Chapter 6. Replacing NIS

One of LDAP's chief advantages is its ability to consolidate multiple directory services into one. This chapter examines the pros and cons of using LDAP as a replacement for Sun's Network Information Service (NIS). NIS is used primarily by Unix clients to centralize management of user information and passwords, hostnames and IP addresses, automount maps (files that control the mounting of remote file systems), and other administrative information. NIS clients for other operating systems, such as Windows NT 4.0, exist, though they aren't particularly common.[1]

[1] NIS was superseded by NIS+, which was never widely adopted. Describing how to replace NIS+ is beyond the scope of this book.

While the focus of this chapter is using an LDAP directory as a replacement for NIS domains, many other tools are used to distribute management information on Unix systems; for example, many sites use rsync(1) to push administrative files, such as /etc/passwd, to client machines. While this chapter assumes that you are replacing NIS with an LDAP directory, adapting these techniques I present to other schemes for sharing the data in /etc/passwd, /etc/hosts, and other key files should be straightforward:

  • Get the information you want to share into the directory.

  • Get your clients to use the directory.

  • Disable your old information-sharing mechanism.

There are two fundamental strategies for replacing NIS with an LDAP directory. The first solution, illustrated in Figure 6-1, involves setting up an NIS/LDAP gateway: i.e., an NIS server that accepts NIS queries, but answers the queries by retrieving information from an LDAP directory. This strategy doesn't require any client modifications, and therefore works with all NIS clients; it may be the easiest means of transitioning to a new LDAP-based information service. Sun Microsystems Directory Server 4.x supports this approach. Sadly, newer releases (5.x) of Sun's directory services product do not. An alternative solution is the NIS/LDAP gateway provided by a company named PADL Software (http://www.padl.com/). This gateway product is available for servers running Solaris, Linux, FreeBSD, or AIX, and will be discussed later in this chapter.

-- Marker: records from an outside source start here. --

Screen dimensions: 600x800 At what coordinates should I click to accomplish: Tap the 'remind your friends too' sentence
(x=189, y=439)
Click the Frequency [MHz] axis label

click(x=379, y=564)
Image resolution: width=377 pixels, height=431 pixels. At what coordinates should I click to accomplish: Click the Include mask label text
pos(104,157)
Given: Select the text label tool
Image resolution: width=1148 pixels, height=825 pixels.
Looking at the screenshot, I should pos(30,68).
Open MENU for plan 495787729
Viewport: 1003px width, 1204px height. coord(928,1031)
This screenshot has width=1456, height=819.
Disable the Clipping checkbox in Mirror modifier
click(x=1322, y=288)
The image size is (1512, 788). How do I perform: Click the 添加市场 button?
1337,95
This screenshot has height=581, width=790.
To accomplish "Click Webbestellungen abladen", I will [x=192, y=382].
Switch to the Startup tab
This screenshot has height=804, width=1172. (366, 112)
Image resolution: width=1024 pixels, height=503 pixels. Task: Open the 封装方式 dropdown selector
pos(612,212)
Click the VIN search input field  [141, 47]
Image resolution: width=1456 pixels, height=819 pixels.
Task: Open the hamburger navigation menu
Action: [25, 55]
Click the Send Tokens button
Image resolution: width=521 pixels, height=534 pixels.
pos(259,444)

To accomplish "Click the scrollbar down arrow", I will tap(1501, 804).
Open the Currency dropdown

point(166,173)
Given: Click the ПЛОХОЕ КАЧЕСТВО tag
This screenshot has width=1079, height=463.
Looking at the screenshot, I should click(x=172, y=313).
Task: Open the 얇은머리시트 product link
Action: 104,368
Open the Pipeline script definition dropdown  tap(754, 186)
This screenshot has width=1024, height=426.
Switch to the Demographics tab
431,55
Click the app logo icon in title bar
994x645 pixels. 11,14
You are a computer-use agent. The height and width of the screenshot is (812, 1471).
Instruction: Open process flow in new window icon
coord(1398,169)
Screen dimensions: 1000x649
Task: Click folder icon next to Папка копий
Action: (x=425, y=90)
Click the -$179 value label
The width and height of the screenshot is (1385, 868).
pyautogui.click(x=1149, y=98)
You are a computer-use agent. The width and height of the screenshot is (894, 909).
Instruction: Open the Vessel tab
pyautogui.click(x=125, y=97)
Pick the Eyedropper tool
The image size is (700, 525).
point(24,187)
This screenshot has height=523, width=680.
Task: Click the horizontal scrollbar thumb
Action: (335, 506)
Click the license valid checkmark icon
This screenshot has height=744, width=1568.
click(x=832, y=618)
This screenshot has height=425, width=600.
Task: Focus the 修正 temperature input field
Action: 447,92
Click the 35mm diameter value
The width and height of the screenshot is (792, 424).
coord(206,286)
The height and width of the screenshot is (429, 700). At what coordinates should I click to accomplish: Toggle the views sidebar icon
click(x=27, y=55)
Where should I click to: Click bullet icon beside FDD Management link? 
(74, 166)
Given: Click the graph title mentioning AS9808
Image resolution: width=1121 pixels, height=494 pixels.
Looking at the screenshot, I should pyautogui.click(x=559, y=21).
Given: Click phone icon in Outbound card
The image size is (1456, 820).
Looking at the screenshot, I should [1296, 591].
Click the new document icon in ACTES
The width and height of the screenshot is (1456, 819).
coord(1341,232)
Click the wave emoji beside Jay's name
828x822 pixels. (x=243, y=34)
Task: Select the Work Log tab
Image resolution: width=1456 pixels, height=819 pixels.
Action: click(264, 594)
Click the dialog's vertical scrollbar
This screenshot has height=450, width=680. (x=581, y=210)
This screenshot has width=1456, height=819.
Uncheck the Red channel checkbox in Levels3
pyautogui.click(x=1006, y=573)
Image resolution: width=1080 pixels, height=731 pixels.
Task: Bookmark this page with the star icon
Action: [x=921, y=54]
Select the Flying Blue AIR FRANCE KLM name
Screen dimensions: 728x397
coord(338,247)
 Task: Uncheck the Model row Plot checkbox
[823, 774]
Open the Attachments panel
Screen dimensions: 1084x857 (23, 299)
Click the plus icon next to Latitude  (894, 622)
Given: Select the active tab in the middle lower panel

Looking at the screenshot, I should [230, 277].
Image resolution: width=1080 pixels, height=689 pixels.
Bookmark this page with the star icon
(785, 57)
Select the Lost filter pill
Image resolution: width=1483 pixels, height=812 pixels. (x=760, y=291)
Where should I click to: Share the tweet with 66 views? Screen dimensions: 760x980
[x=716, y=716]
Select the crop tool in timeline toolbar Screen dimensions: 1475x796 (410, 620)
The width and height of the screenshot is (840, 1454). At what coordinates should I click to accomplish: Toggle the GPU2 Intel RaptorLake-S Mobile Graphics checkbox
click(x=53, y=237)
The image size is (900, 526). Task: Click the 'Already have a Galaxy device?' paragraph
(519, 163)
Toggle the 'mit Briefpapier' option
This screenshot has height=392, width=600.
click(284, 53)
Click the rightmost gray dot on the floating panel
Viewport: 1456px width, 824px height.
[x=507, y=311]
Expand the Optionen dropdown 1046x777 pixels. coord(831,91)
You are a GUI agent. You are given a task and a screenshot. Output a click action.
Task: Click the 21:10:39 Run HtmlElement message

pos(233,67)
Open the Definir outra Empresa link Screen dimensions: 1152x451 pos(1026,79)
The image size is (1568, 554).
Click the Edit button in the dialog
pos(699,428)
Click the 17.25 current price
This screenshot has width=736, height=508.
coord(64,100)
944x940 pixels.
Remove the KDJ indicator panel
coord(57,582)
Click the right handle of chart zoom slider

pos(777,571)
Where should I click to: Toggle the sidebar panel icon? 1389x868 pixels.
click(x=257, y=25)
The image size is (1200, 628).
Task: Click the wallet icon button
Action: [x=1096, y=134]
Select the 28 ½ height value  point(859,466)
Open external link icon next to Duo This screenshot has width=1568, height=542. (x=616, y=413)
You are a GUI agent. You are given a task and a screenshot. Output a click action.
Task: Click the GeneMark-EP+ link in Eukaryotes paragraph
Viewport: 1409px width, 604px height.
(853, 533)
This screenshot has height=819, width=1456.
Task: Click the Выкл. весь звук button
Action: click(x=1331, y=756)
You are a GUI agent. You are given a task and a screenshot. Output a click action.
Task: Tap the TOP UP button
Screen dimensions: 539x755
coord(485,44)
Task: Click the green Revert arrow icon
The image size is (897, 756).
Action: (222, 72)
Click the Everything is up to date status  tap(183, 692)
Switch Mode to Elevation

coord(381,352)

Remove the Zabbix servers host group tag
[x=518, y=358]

Figure 6-1. NIS/LDAP gateway
figs/ldap_0601.gif

The second solution involves making a complete transition to LDAP. If you are willing to disable NIS lookups on all of your clients and install the necessary LDAP libraries and modules, you may prefer this approach. Clients access information directly from an LDAP directory, eliminating the gateway. Many modern operating systems support pluggable information retrieval modules; for example, Unix and Unix-like systems such as Solaris and Linux can use the LDAP Pluggable Authentication Modules (PAM) and Name Server Switch (NSS) modules that have been released by PADL Software under the GNU Lesser General Public License (LGPL).[2] If you are unfamiliar with PAM and NSS, read the brief overview found in Appendix A.

[2] More information on the LGPL license can be found at http://www.fsf.org/licenses/licenses.html#LGPL.

To implement either solution?an NIS/LDAP gateway server or LDAP-enabled client lookups?we must define the attribute types and object classes needed to move the information served by NIS (or saved in static system files) into an LDAP directory.